### SOURCE RECORDS

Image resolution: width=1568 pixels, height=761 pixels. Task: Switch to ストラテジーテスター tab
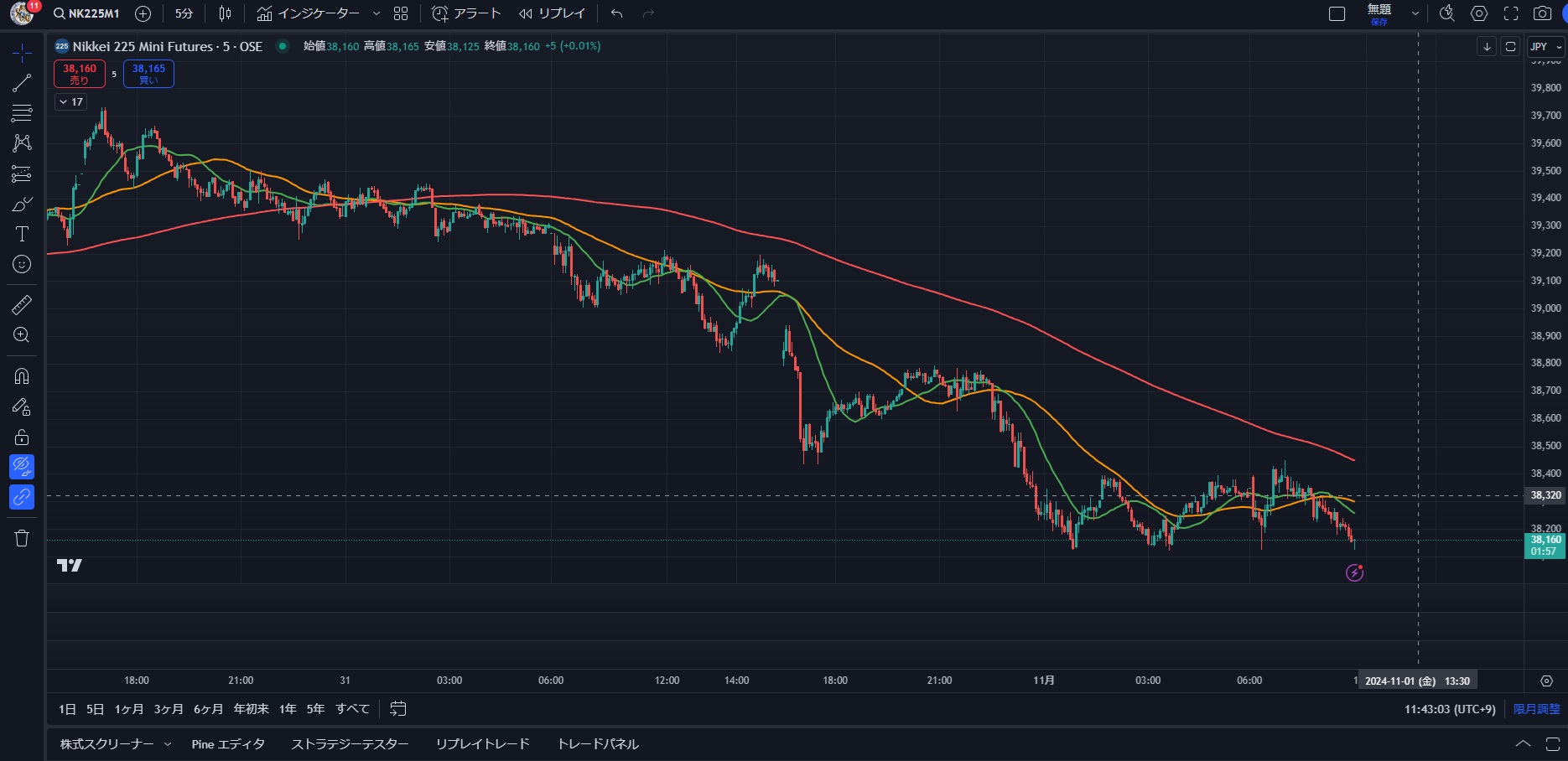point(350,744)
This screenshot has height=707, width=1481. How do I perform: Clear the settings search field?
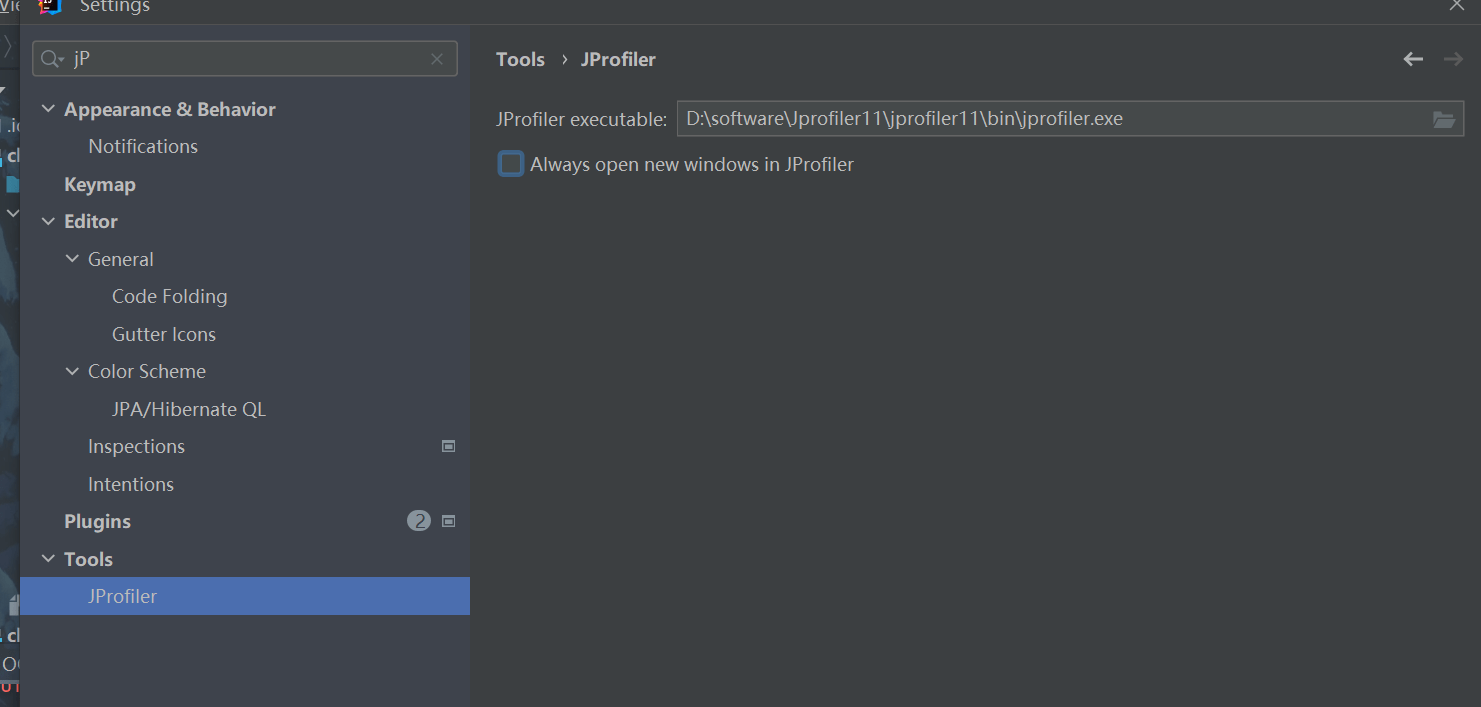click(x=437, y=59)
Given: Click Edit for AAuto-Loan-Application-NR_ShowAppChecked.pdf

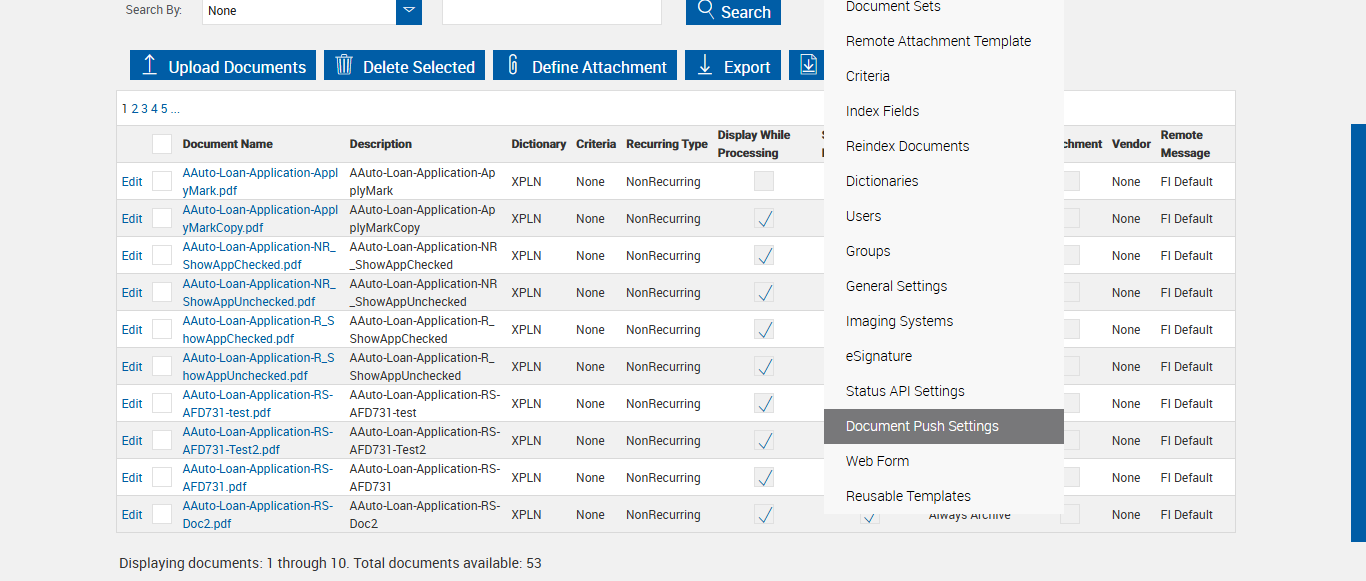Looking at the screenshot, I should [x=132, y=255].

### AIM OF THE EXERCISE
Write out the listing again word for word, but without its pictures.

### WRITTEN REPLY
Image resolution: width=1568 pixels, height=761 pixels. Task: Switch to ストラテジーテスター tab
point(350,744)
This screenshot has height=707, width=1481. How do I perform: Clear the settings search field?
click(x=437, y=59)
Given: Click Edit for AAuto-Loan-Application-NR_ShowAppChecked.pdf

Looking at the screenshot, I should [x=132, y=255].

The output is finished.